Em memória de quem era o cineasta ativo mais idoso do mundo: MANOEL OLIVEIRA


Manoel Oliveira com 106 anos, não só era um marco pela sua extensa obra de realizador de filmes, iniciada em 1931 com uma curta-metragem documental "Douro, faina fluvial", para passar a longas-metragens de ficção com o referência histórica que foi "Aniki-Bobó" em  1942, prosseguindo a sua atividade praticamente ininterrupta até 2014 com a mais recente obra "O velho do Restelo". Nem sempre amado pelo grande público português, devido ao ritmo lento do desenrolar da ação nas suas películas, onde muitos nem se apercebiam que tinham a oportunidade para apreciar a poesia da fotografia, este realizador era um caso de sucesso em França pela pela forma artística com que fazia passar a história na sala de cinema.

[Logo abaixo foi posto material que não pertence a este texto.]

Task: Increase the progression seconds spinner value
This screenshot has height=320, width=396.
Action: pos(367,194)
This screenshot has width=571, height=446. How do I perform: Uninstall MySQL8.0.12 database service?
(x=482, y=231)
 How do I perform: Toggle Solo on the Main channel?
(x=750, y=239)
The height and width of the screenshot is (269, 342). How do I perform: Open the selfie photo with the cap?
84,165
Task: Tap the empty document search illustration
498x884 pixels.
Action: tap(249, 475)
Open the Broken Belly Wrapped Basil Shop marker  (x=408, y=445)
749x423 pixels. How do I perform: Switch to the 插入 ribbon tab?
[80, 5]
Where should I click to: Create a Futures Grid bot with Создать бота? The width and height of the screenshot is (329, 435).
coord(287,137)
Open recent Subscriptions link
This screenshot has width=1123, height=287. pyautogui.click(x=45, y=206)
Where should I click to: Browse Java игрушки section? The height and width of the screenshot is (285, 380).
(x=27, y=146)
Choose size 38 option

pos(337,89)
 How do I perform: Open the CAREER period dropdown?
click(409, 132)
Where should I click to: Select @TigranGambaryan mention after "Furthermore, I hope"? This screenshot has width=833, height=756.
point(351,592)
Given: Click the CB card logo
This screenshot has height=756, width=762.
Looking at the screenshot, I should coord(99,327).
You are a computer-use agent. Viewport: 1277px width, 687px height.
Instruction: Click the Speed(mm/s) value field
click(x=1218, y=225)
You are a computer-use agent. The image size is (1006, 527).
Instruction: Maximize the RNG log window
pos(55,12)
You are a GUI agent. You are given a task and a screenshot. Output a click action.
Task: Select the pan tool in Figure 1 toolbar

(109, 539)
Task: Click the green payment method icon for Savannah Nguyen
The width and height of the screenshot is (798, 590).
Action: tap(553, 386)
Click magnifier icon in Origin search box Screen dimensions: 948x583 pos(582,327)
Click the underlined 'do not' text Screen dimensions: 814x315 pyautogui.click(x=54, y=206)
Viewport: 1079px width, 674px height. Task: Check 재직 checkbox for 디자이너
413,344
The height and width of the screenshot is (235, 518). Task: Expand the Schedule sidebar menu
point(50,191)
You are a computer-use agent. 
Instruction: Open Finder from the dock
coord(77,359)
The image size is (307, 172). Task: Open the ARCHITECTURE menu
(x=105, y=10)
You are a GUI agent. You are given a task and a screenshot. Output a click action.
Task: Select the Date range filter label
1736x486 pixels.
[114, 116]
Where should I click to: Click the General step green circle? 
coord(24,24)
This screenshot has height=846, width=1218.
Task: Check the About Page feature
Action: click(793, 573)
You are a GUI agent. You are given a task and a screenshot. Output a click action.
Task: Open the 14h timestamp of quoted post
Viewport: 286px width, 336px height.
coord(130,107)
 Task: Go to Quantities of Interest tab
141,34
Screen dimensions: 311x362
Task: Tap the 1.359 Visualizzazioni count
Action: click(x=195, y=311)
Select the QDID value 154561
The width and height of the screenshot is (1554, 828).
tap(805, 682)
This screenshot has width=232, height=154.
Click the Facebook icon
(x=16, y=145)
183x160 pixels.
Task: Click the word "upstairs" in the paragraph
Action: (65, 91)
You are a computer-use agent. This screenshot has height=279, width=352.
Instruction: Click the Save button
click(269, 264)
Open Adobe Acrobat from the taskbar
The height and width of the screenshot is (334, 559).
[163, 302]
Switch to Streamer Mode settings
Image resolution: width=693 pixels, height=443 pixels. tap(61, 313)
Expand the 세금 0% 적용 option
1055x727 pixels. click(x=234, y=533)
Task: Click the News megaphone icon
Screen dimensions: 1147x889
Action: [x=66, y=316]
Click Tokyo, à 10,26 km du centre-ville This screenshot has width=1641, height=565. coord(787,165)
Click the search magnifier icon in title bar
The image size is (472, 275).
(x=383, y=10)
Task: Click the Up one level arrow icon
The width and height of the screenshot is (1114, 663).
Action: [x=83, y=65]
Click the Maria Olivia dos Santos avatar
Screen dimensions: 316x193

Em Portugal Manoel Oliveira era contudo uma referência cultural conhecida de todos, mesmo os que não viam os seus filmes ou se limitavam a ver o seu papel de ator na Canção de Lisboa de 1933 ou na obra de Wim Wenders "Lisbon Story" de 1994, mas poucos se lembram que antes da sua carreira na 7.ª arte foi atleta e campeão nacional de salta à vara e um piloto de desporto automóvel na década de 1920/30.
Vi várias obras deste realizador, menos do que desejava por as mesmas em Portugal passarem menos fora de Lisboa por razões comerciais, mas admirava a sua fotografia e sem dúvida foi quem melhor colocou em filme os romances da sua conterrânea do Porto: Agustina Bessa-Luís.
Manoel Oliveira morreu hoje de paragem cardíaca, mas ainda trabalhava para mais filmes... Portugal ficou mais pobre e fica a aqui a minha homenagem a este génio da cultura nacional de referência internacional.